PROBLEM — Go through the entries below and print, exactly, the lines starting at the one with "Given: Click the Đội nhà column header" and ending at the one with "Task: Click the R version 3.3.2 line", keeping both ends and no others.

INFORMATION —

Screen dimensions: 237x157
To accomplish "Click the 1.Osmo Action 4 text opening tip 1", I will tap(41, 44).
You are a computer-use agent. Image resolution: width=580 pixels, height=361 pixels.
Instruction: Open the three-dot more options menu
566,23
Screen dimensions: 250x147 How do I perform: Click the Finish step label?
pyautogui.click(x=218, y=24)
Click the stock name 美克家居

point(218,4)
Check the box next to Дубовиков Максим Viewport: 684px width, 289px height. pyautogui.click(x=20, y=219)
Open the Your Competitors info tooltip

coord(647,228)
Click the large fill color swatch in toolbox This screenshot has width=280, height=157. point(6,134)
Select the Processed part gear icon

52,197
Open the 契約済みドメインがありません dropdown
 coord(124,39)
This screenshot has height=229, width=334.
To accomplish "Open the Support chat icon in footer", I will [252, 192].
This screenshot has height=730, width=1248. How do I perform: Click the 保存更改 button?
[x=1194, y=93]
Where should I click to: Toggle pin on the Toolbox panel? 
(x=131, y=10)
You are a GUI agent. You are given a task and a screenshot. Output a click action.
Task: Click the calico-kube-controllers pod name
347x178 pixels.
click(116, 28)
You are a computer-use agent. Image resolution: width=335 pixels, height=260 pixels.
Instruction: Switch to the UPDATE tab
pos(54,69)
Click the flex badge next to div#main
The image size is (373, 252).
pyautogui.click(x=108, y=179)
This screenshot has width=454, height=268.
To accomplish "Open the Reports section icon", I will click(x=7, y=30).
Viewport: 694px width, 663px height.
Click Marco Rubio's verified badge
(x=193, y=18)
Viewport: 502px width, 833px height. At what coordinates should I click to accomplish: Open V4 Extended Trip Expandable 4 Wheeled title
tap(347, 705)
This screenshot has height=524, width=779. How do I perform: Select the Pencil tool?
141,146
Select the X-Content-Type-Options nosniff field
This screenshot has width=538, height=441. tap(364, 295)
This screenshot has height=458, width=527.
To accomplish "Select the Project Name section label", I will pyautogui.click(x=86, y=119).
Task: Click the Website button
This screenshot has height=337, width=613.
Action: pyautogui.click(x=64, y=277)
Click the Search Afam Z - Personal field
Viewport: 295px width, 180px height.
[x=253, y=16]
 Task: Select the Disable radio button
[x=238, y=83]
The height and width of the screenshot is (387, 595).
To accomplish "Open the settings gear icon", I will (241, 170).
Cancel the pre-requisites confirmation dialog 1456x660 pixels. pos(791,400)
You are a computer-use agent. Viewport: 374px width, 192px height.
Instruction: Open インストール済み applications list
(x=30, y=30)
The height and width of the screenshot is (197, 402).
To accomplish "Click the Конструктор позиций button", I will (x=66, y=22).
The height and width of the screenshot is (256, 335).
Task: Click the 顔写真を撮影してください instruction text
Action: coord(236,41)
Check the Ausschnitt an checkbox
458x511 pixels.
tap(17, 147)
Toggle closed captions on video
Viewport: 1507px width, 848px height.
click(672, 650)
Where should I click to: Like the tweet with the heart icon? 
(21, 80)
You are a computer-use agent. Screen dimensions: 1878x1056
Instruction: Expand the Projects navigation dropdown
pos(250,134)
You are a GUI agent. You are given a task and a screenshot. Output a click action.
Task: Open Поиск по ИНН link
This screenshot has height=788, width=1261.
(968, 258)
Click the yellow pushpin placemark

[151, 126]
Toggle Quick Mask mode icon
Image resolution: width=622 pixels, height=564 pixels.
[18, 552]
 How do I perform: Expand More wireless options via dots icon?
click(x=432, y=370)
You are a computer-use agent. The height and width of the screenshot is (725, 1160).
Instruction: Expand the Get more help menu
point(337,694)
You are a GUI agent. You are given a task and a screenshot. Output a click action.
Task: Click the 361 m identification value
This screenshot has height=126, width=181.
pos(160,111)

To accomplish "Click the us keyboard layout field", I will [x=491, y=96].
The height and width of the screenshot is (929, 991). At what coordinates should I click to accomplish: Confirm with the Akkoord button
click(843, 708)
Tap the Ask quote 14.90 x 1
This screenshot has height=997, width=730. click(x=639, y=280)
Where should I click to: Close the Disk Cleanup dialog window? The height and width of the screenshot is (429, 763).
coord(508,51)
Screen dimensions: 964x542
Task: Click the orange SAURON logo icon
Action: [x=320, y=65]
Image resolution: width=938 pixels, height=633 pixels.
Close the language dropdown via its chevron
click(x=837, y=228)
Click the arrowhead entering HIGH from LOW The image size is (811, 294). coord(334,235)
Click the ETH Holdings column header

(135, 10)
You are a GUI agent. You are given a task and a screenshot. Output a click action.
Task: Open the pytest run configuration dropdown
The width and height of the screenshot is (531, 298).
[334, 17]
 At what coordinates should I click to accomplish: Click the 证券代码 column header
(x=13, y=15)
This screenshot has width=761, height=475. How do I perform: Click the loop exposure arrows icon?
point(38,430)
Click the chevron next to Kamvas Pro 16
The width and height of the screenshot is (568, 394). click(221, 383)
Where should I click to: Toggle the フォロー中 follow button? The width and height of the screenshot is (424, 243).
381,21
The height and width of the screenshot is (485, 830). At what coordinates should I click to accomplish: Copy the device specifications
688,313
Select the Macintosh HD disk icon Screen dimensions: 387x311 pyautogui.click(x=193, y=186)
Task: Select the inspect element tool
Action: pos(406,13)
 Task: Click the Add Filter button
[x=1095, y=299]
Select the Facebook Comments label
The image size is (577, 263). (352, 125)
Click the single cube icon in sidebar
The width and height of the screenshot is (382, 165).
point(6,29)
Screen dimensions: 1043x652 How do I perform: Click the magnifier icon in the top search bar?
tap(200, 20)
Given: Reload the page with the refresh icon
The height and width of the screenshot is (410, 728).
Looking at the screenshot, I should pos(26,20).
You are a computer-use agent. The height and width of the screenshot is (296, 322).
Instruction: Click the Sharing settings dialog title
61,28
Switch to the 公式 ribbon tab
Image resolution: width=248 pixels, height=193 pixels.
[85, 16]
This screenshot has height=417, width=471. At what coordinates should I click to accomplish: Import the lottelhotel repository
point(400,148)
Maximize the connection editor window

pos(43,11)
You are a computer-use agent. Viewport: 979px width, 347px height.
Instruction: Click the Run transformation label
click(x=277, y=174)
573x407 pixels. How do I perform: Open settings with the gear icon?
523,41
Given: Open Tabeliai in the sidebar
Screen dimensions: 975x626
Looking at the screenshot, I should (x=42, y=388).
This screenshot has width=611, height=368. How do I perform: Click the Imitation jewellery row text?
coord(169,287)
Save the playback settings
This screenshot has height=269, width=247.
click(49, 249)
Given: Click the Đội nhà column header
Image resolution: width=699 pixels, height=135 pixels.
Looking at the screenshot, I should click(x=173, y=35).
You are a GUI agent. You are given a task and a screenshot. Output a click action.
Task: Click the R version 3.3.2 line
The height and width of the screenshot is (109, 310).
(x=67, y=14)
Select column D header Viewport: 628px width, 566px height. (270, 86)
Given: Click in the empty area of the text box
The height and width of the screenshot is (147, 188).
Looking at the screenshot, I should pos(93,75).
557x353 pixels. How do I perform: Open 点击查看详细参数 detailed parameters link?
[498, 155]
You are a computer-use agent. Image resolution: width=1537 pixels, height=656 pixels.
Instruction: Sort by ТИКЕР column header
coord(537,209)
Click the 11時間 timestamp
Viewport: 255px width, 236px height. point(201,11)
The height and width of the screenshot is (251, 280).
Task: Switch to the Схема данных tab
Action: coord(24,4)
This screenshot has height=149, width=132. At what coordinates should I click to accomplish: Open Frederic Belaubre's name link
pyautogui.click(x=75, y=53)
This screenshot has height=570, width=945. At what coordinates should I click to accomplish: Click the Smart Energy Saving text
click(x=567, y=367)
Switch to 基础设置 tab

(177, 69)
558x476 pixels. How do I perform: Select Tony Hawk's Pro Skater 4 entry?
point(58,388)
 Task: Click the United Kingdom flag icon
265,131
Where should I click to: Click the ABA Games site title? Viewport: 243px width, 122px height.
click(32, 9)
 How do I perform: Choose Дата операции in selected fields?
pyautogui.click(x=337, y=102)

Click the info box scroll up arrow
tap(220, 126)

ANSWER FOR THE TASK —
Given: Click the Đội nhà column header
Image resolution: width=699 pixels, height=135 pixels.
Looking at the screenshot, I should click(x=173, y=35).
You are a GUI agent. You are given a task and a screenshot. Output a click action.
Task: Click the R version 3.3.2 line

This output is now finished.